_Assignment_
Search the records for the word "computer" and report each line that has it.

_Source records_
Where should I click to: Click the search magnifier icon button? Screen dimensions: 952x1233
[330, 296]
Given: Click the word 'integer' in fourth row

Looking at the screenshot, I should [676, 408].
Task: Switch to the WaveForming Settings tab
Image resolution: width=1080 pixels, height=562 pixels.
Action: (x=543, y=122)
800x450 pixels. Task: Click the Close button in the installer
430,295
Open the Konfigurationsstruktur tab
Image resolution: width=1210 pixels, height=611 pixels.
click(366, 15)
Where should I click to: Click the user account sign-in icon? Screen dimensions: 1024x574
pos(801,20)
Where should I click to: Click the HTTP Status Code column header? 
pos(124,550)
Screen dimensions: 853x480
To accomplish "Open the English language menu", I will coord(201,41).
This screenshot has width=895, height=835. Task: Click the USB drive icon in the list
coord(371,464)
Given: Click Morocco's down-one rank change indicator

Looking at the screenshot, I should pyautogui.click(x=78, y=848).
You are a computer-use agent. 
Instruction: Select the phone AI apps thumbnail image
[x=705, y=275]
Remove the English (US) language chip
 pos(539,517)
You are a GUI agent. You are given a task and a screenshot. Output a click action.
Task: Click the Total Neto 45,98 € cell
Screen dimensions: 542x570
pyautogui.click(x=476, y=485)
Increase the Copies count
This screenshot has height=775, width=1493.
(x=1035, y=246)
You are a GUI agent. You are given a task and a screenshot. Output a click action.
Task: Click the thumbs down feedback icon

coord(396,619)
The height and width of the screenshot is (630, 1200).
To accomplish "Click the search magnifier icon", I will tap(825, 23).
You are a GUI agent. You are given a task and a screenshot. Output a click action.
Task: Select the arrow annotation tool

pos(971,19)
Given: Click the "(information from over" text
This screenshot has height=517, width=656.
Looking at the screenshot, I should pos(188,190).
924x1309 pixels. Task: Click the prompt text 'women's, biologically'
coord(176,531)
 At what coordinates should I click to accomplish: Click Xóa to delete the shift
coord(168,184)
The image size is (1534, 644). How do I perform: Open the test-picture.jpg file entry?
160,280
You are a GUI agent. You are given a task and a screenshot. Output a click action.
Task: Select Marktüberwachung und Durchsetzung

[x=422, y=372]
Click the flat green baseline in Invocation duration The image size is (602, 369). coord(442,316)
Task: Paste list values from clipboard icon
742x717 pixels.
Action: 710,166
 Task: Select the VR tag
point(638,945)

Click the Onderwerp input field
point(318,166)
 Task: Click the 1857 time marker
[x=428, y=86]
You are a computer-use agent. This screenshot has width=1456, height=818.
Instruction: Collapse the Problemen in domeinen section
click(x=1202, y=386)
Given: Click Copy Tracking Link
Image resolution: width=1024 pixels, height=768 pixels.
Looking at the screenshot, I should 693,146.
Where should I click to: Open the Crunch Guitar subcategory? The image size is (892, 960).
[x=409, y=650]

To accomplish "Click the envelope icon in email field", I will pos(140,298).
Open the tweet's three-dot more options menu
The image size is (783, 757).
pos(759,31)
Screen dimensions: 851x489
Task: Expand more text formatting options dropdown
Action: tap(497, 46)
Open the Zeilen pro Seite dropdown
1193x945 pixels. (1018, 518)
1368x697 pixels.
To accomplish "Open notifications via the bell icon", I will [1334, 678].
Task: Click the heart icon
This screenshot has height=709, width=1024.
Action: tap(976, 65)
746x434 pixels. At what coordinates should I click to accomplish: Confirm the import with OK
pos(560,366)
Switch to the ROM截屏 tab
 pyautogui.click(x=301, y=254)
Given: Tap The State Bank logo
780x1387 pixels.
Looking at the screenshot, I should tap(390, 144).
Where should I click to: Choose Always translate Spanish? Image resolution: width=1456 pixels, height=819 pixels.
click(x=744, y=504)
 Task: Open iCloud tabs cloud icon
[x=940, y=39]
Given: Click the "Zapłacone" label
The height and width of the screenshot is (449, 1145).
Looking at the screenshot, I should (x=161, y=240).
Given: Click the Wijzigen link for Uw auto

_Response_
You are a computer-use agent. 
You are a computer-use agent. This screenshot has width=1456, height=818.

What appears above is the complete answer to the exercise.